April 1, 2019 to April 24, 2019

  • April 9: A workshop was held with 10 owners/operators attending from eight different gymnastics facilities with trampolines, trampoline parks and other trampoline facilities.
  • April 10 -15: Phone interviews were conducted with five owners/operators of five different facilities who were unable to attend the workshop.
  • April 10: At an open house for parents at Richard McBride Elementary School in New Westminster, organized by the Richard McBride Parent Advisory Committee (PAC), input was received from five parents. This event was promoted through outreach to 27 schools, 14 corresponding PACs and 3,300 members of the New West Moms Facebook group. The Vancouver Sun also wrote an article about the engagement.
  • April 13: A pop-up engagement at the Killarney Community Centre in Vancouver attracted 125 people and 50 of them completed surveys.
  • April 15: At a presentation at the Glenbrook Middle School PAC meeting in New Westminster input was received from seven participants, including parents, teachers and the school principal.
  • April 1 – 24: A public online survey was completed by 377 people. The online survey was targeted to parents across B.C. through various PAC and parents’ social media channels, including several posts by the BC Confederation of Parent Advisory Councils representing 700+ parent committees.


Input Received:

Several key findings emerged from input received from industry owners/operators including:

  • Safety of patrons is a high priority for all the owners/operators who participated in the engagement, and they are open to further exploration of how to increase the safety of trampoline parks.
  • Defining and understanding the different business models of gymnastics facilities, trampoline facilities and trampoline parks will be an important consideration when defining potential regulation.
  • There is a high degree of support from owners/operators for standardizing risk management strategies at trampoline parks, including:
    • implementing staff-to-patron ratios
    • education
    • training/certification of staff/coaches
    • introduction of safety procedures
    • rules for patrons attending trampoline parks such as limitations for flipping/inversions
  • Several owners/operators strongly expressed that they believe more work needs to be done to understand the data on injuries and how potential regulation will prevent injuries.
  • There were a range of opinions concerning the cost of potential regulation through Technical Safety BC and how it would impact facility operations and business models. Some owners/operators thought that the estimated cost was reasonable, others thought that some regulation fees would be acceptable, and some felt that the cost would have a negative impact on their business operations.
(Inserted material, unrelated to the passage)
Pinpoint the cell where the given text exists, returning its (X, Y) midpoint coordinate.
Several key findings emerged from input received from the public including:

  • Parents and the general public are asking for more adequately-trained supervision at trampoline parks. The general perception of respondents is that trampoline parks are “unsafe.”
  • The input received from parents and the general public shows that safety is a top priority for trampoline park users and potential users, and the majority of people who provided input support potential regulation of the trampoline park industry.
  • A facility’s ability to respond to emergencies was also of particular importance for parents; specifically, the need for regulation pertaining to staff qualifications and training such as First Aid and emergency response.
  • There was a high degree of support for regulation in all potential aspects of regulation outlined in the survey including: operations, staff qualifications and training, maintenance of equipment and overall facilities, equipment design and technical specifications, insurance requirements and the design of the facility.
  • More than half of all respondents would be willing to pay at least a 10% increase in the cost of a trampoline park entrance fee to support the cost of regulation — 33.79% would be willing to pay an increase of 10%, and 28.3% would pay any price to ensure that all aspects of trampoline parks are regulated.


Input leads to action:

Technical Safety BC is making the recommendation to the Minister of Municipal Affairs and Housing that trampoline parks be regulated under the Safety Standards Act in order to increase safety at trampoline parks and other facilities with institutional trampolines. We will continue our work throughout 2019 to determine the kind of regulation that may be appropriate.
Technical Safety BC is also continuing its work to review the Amusement Devices industry and regulation system more broadly, throughout the remainder of 2019.